Over the years I’ve found that I keep coming back to Lusseyran’s writing, for the particular mix of clarity and spirituality that marks his vision of the world, and his simple but powerful credo of paying attention. When Lusseyran could summon his concentration, he could, sightless, identify nearby trees, even small details of the landscape around him. “Being attentive unlocks a sphere of reality that no one suspects . . . the seeing commit a strange error. They believe that we know the world only through our eyes . . . permit me to say without reservation that if all people were attentive, if they would undertake to be attentive every moment of their lives, they would discover the world anew.”
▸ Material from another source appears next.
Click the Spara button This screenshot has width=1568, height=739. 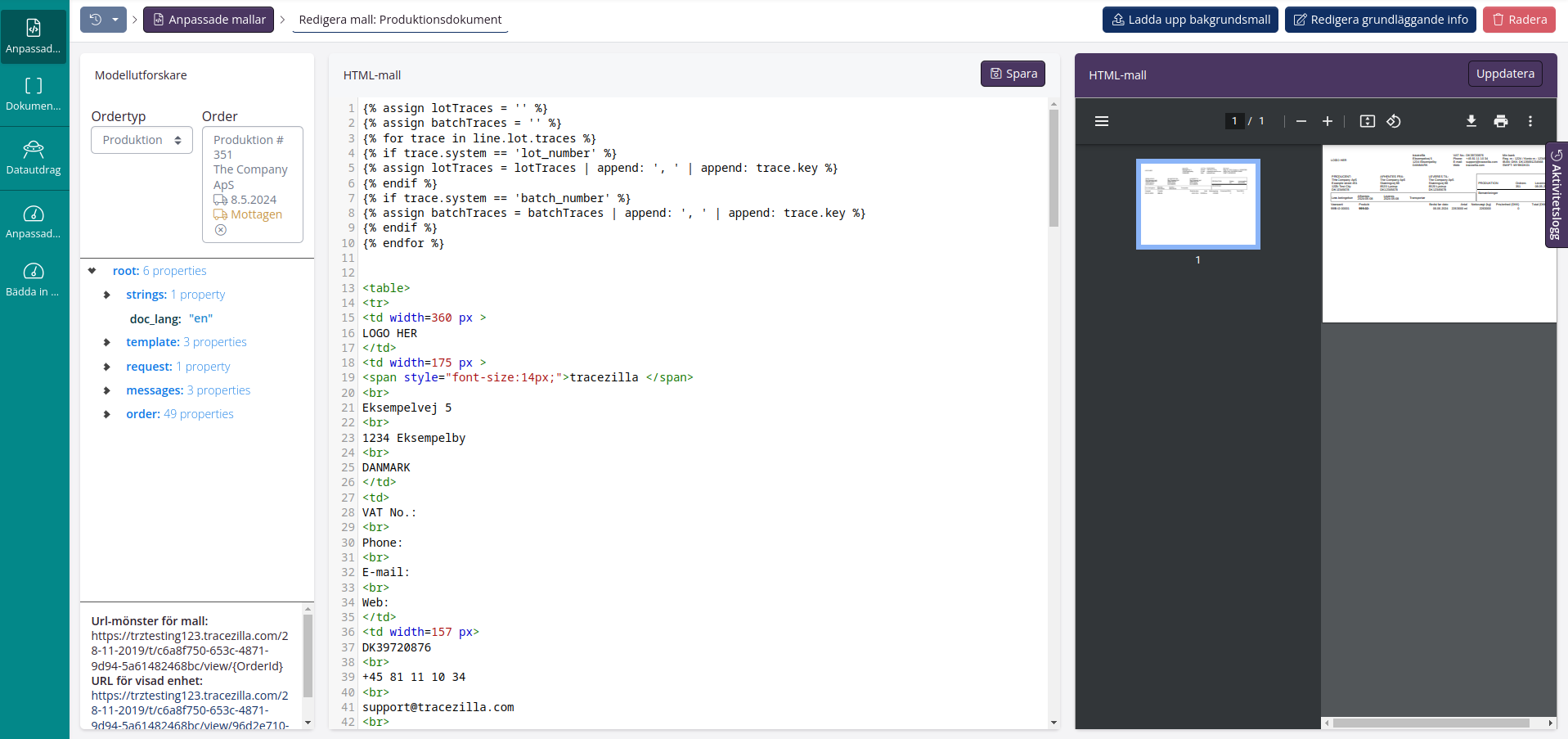tap(1013, 74)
This sort of deep attentiveness is a discipline a writer can direct not only outward, but inward as well. In creative non-fiction, in memoir, you write about what has happened to you, and how you have happened to others, but that is only the merest beginning. What is most important in non-fiction is how you tell what happened. And that brings us to voice, the creative nonfiction coin of the realm.
Voice is, in many ways, the written equivalent of your speech patterns, or the shifting landscape of your thought, or some combination thereof. One way to discover your own pattern would be to close your eyes, though not to imagine what it would be like to be blind. Instead, imagine what someone who is blind and attentive, like Lussreyran, might hear in your voice. Try listening, when you speak, to what your voice reveals and tries to conceal of what you know of yourself. If Jacques Lusseyran were listening to you, what do you think he would hear?